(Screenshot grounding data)
===
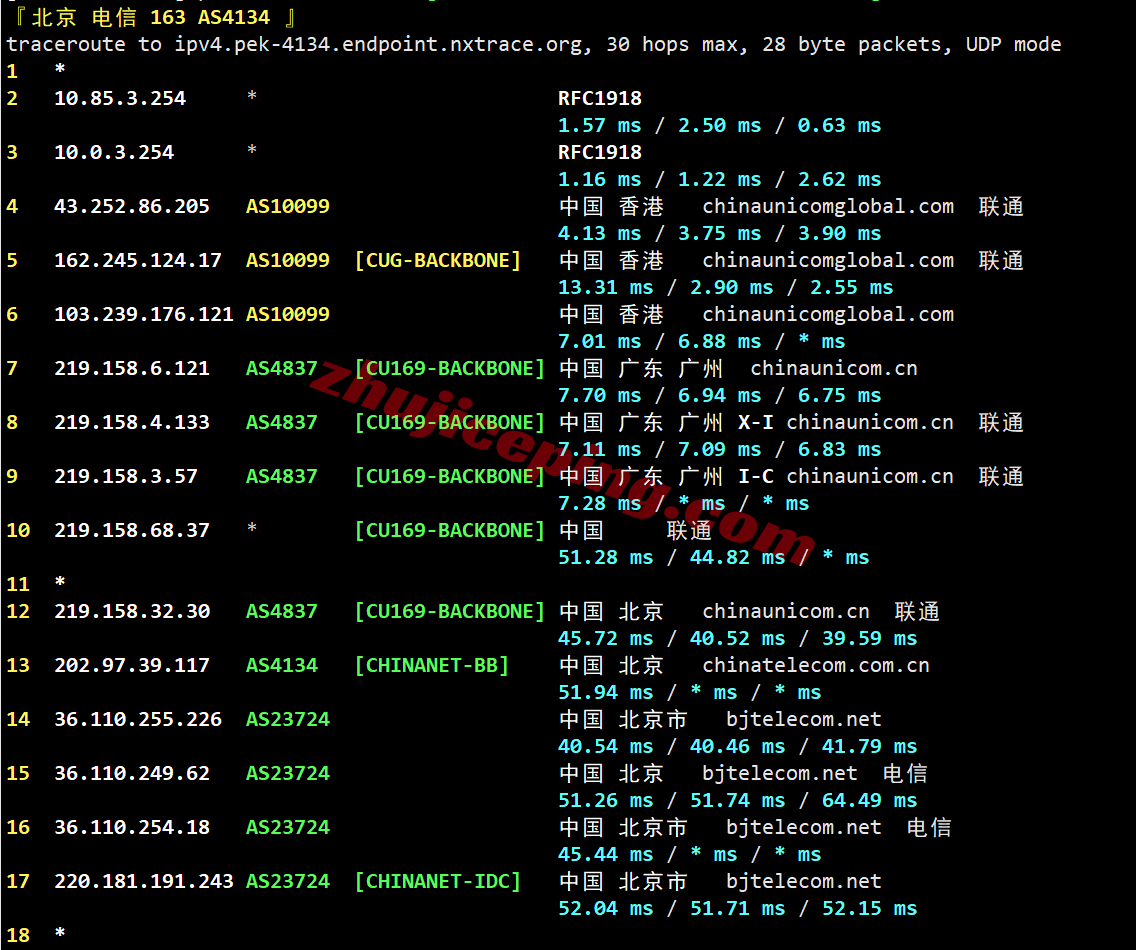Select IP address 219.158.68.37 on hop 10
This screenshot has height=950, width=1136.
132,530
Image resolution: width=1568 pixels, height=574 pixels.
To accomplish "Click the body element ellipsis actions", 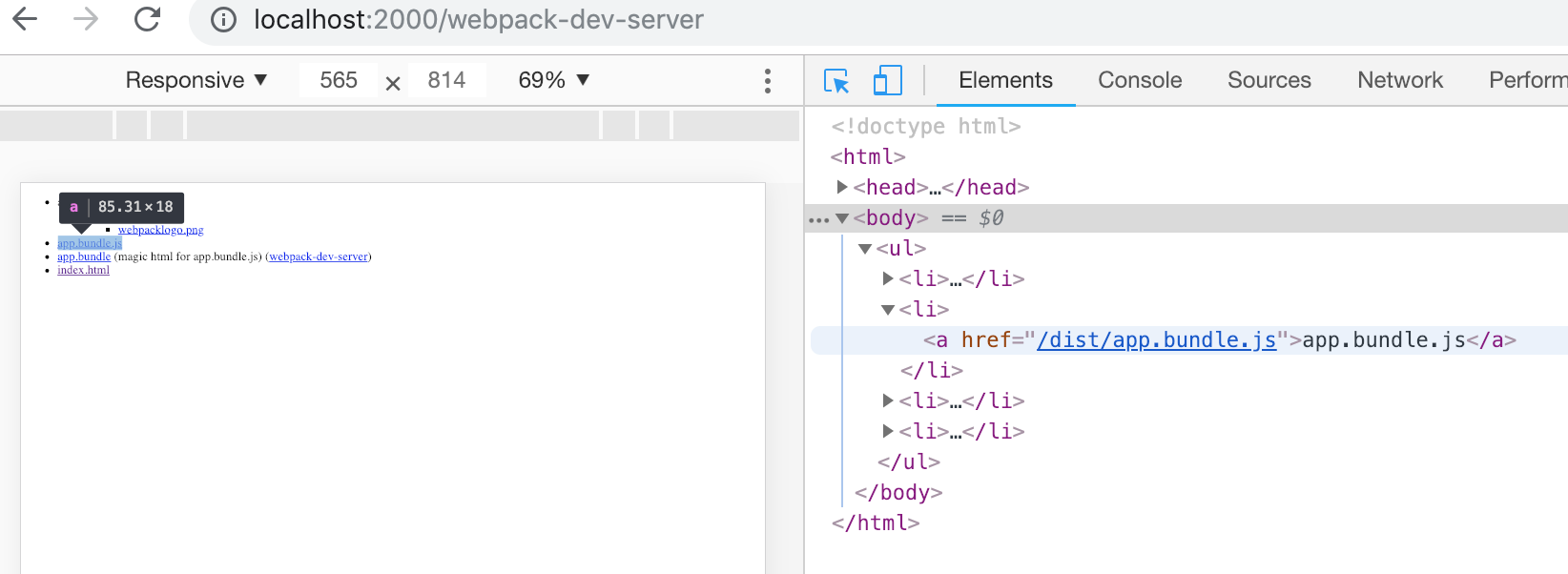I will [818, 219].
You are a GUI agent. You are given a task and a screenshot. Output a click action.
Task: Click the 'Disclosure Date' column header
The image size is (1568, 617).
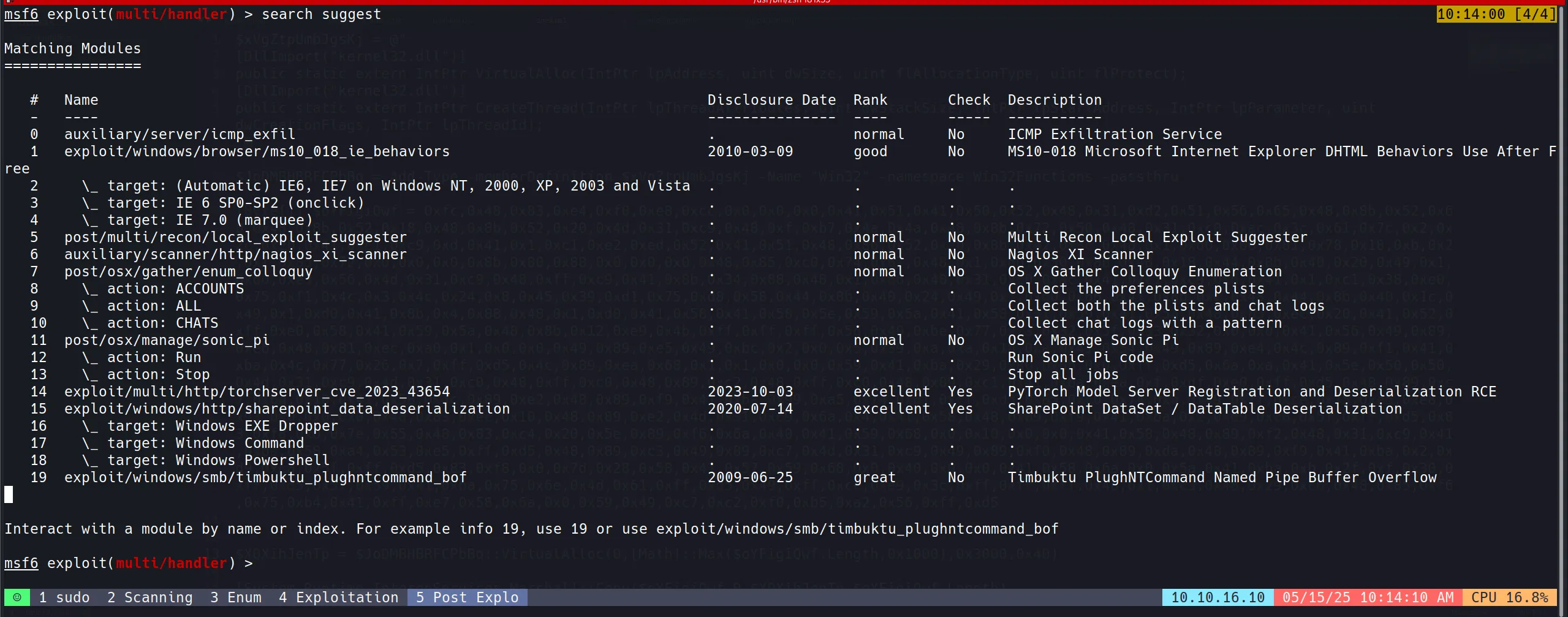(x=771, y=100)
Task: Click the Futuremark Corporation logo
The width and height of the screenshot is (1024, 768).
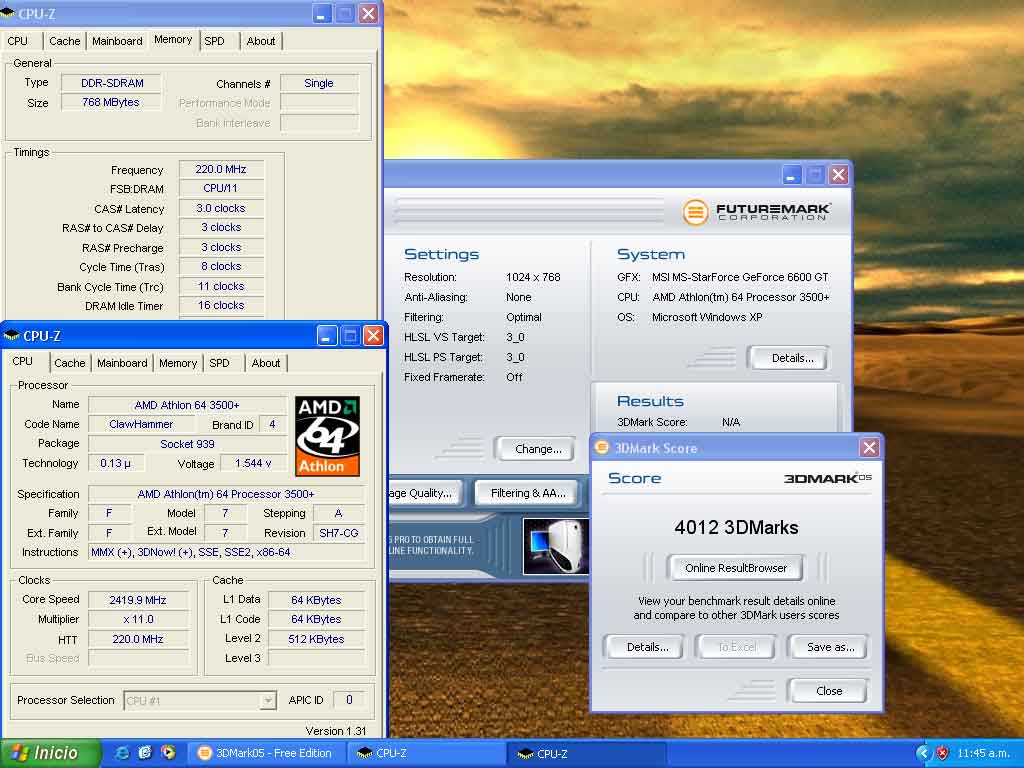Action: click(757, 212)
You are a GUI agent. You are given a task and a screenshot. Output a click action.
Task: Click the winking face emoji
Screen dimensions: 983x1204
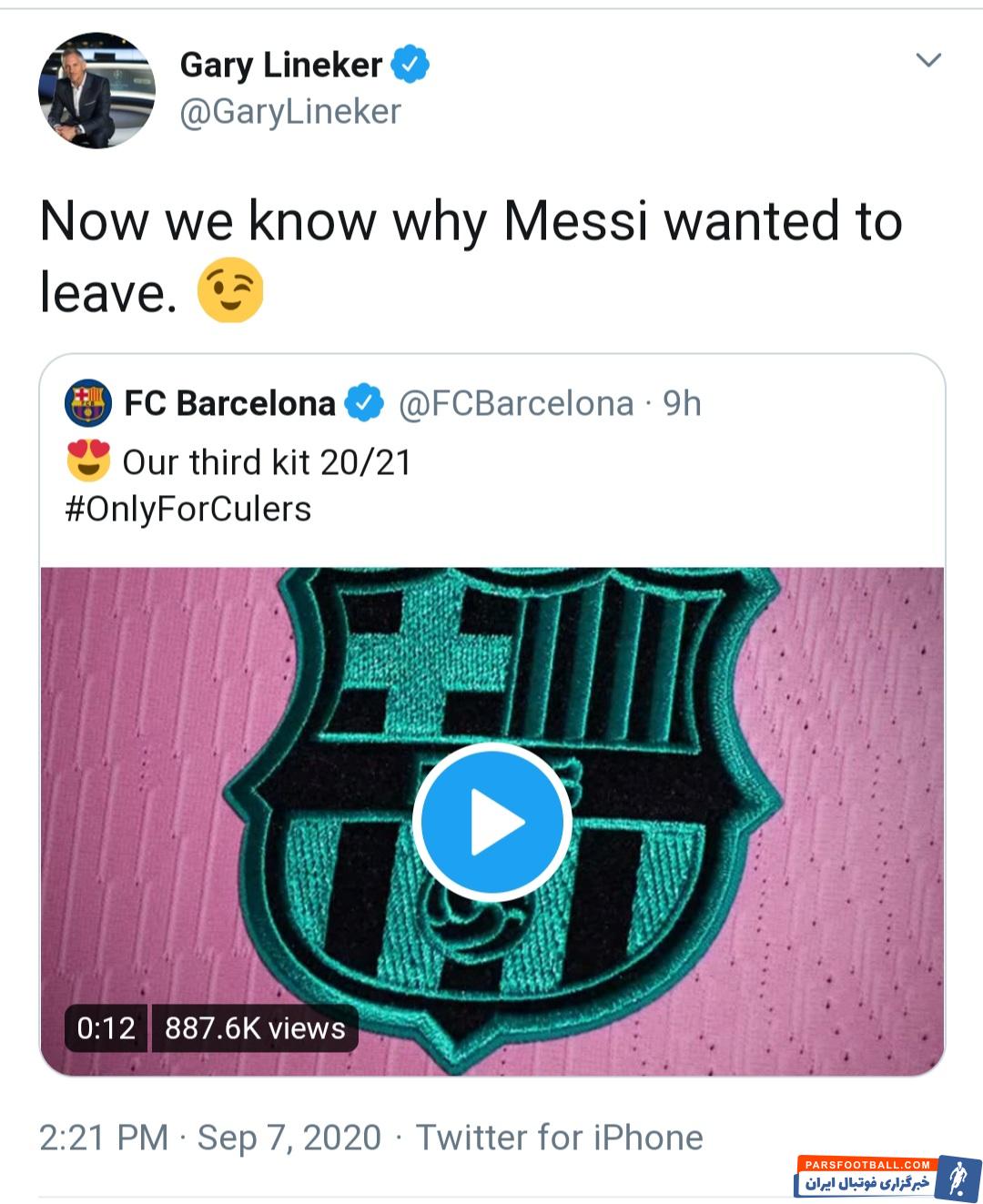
===
- Problem requirements -
Beginning with the line containing "Task: Click the 'Disclosure" and ending with the last line of the data, output those lines exactly and nothing more. Omit every picture.

- Answer for this exercise -
Task: Click the 'Disclosure Date' column header
The image size is (1568, 617).
(x=771, y=100)
Task: Click the Futuremark Corporation logo
The width and height of the screenshot is (1024, 768).
Action: click(757, 212)
You are a GUI agent. You are given a task and a screenshot. Output a click action.
Task: Click the winking face emoji
Screen dimensions: 983x1204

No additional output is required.